Shares fall 15% despite a healthy uplift in revenue
RPC profit surges but shares fall as plastics concerns grow
- Plastic packaging group posted full year results highlighting a 36% jump in revenue
- Despite a great set of results shares fell by as much as 15% on recycling regulation concerns
- The Share Centre recommends RPC as a ‘buy’ for higher risk investors
One of Europe’s largest plastics packaging groups RPC, has reported full year results this morning and on the face of it should have been very encouraging as revenues jumped by 36% to £3.7bn aided by track record of acquisitions and organic growth of 2.8%.
Meanwhile, adjusted operating profits grew by 16% and net cash flows from operating activities rose by 40%. These were a record year of profits for the group and acquisitions have enabled it to establish a global footprint. The dividend has also been taken up by 17%. The key performance measures all beat the markets expectations including an eps figure of 72p exceeding analyst estimates of 62.2p.
Key to the success of the group has been better macro-economic trends of rising economic growth in Europe and global trade flows, but just as importantly is the trend towards online shopping which has its own additional needs for packaging.
But the shares this morning have taken a deep dive, down as much as 15%, with it being difficult to pinpoint the disappointment in the results.
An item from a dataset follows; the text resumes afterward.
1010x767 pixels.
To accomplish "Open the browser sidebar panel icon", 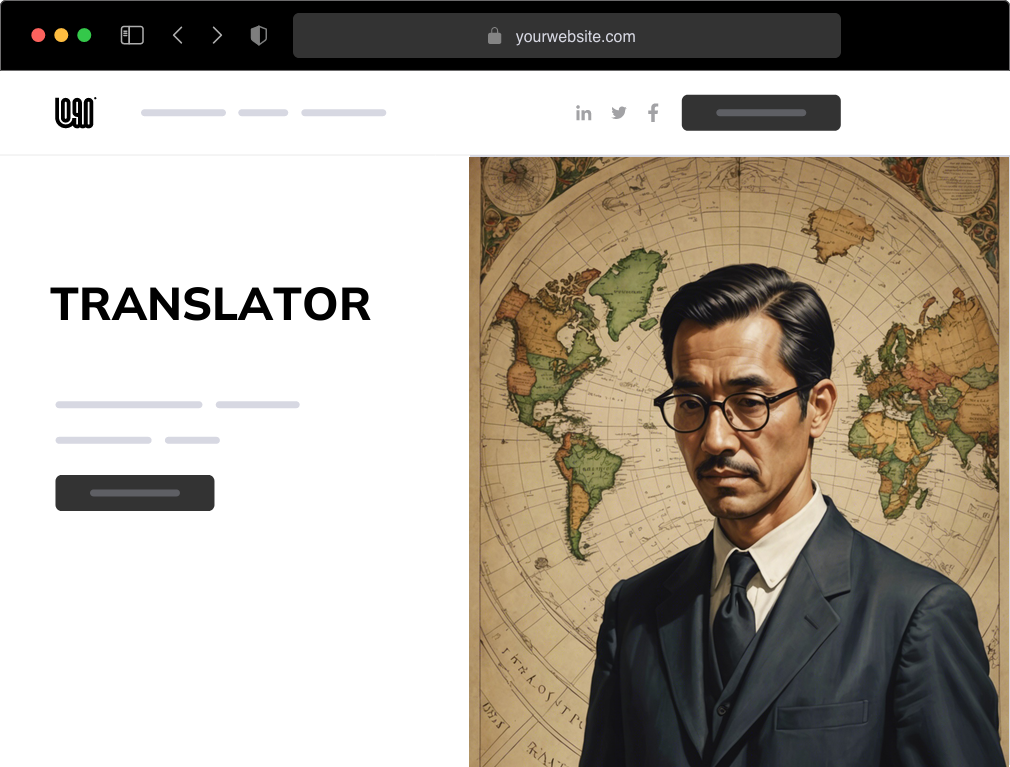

However, the group and the plastics packaging industry has come under renewed pressure, spurred on by the Blue Planet II documentaries, to come up with better solutions to the recyclability and reusability of plastic packaging. The biggest fear is on tougher European legislation which seems likely, no doubt, it will have an impact on sales and earnings and make the task of delivering organic growth ahead of GDP a little more difficult.
Management are aware of the risks and have announced plans to offload some assets while focussing on holding onto assets that can adapt to changing regulatory environment and consumer preferences on recyclability. This is the biggest risk to the sector and our hope is that management are taking the right steps to address issues. Over the years RPC has been a great performer and we still believe in the longer term potential of the stock, however, investors must be wary that the risk associated with the stock and the sector has gone up. Meanwhile, today’s dip may present an attractive opportunity for investors to buy on the dip for a longer term position in the stock.
Nonetheless, we retain our ‘buy’ recommendation due to the company's good growth record, potential for expansion and strong dividend policy although there is the potential that new measures to reduce plastic waste may impact the group in future, so the shares are for higher risk investors.